Rescue Update: Operation Voo Doo Doll in Haiti

The following are excerpts from an interview with Founder and CEO of  O.U.R. Tim Ballard on his recent visit to Haiti to check up on the 28 children he and the “Jump Team” rescued in February. 

Q: You just went to Haiti right and checked up on those children you rescued in February. Can you give us an update?

A: Yes. To see these kids, they’re totally happy now.  They were just shattered before, and now they’re not. After just two months there, we can see physically they’re getting fed.  They’re being taken care of. They’re licensed, and it’s a pretty nice facility where they’re at.

Q: Are there any of them that will be returned to their parents? 

A: No.  None of the parents have been found. In most cases, they probably wouldn’t be. But, we don’t know about all of them.  They’re still looking into some of them.  Half the kids went to one orphanage and half went to the other one. They’re (the orphanage) still looking into the whereabouts of the kids and a lot of it is still tied to the investigation which is still pending. The women are in jail still. That’s just part of the process.  So, we’ve had a lot of people interested in adopting these kids, so we’re working with adoption agencies, and there’re several families who really want to get these kids.

Q: I heard you were interested in adopting two of these children.  Can you tell me about that?

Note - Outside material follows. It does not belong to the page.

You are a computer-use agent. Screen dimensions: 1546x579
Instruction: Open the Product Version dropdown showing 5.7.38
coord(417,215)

A: Yes. We’re one of those families.  The hold-up right now is that they’re tied up with the investigation so once there’s a sentencing of the women and the cases are over, the kids become adoptable. When I was down there, I met with the head officer who runs all adoptions in Haiti, a very high level person, and she was so gracious, and she knew exactly who we were and about the operation. She’s going to help us.  We consider adoption part of the rehab process, too, if we can get these kids into homes.

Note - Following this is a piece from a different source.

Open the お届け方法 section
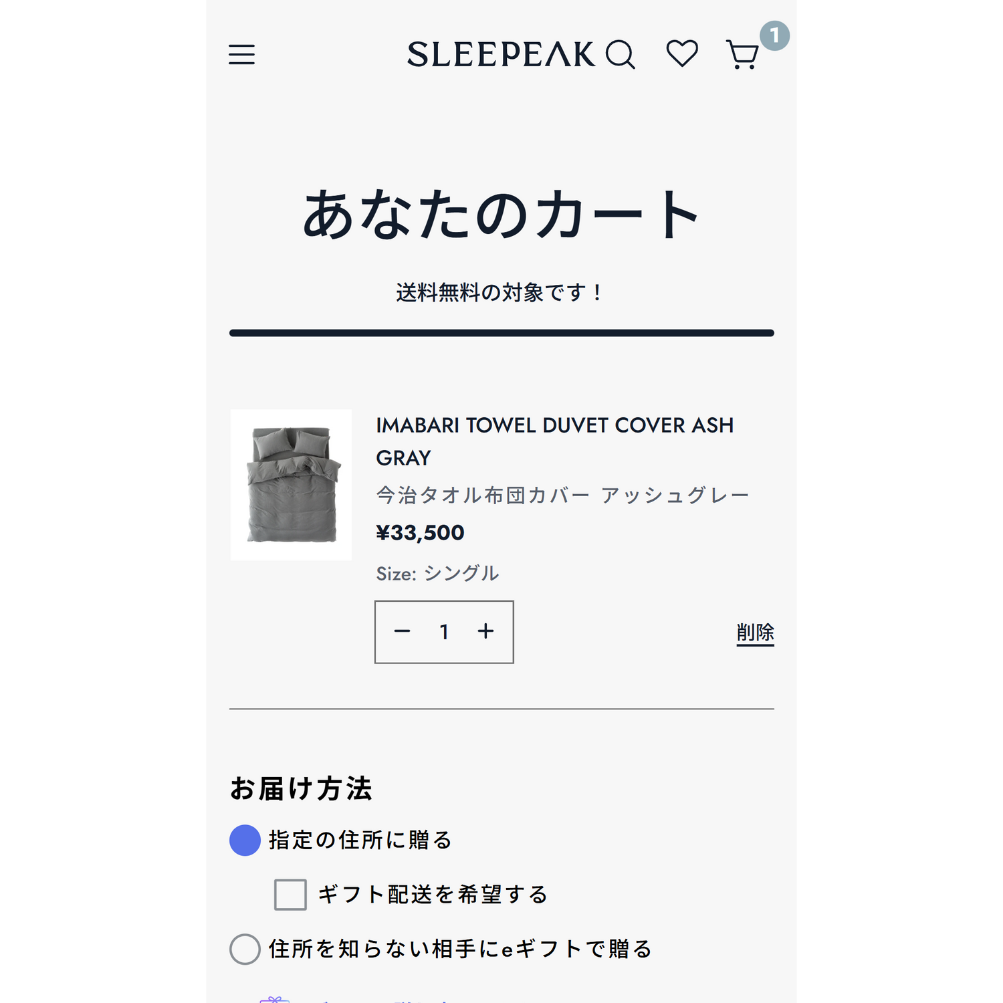1003x1003 pixels. [302, 789]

Q: So the child you’re holding in the picture, is he the one you want to adopt?

A. Yes,  him and his sister.

Q: And how old are they?

A: Three and four.

Q: And what is their story? I mean, where are their parents?

A: The story the traffickers gave us is that they are both dead.  They were killed in a murder/suicide, but that’s something they would say anyway.  That’s what they (law enforcement) are investigating right now. But unless they can find the parents, or find that there are no parents, or find the parents and they say that they can’t take care of them, then they are not adoptable. So right now they are working on tracking this.  And we’re still heavily involved with the operation in Haiti. We’re closing in on some of the traffic organizations.  That’s one of our next sting operations that we plan.

Q:  If someone wanted to adopt one of these children, what would they do?

A: I would send them to our web site at and we can connect them with the adoption agencies.

Q: A lot of people ask what they can do to help.  Is this something you would like to see them do?

A: This is something we want to start a chain reaction with.  Do you want to help? Do you have space and means to take one of these kids in?

Q: Do they speak English or French?

A.  They speak Creole and a little French, maybe.  They learn English real fast.  Actually, in the place we have them, they teach them English.

Q: So the three women are in jail?

A: Actually, there are two.  The other woman is an undercover cop.

Q: What is the latest on that?

A: It’s in the judicial process.  They do hearings, and they’re investigating.

Q: Do you have to go back for any of that?

A: I might have to go back and testify.

Q: Do you have any upcoming rescues planned?

A: We have several, but we can’t really give any details.  We have one in Guatemala…We have two in Colombia we’re working on.  Another Haiti one.  And then we have several in Mexico that we’re working on.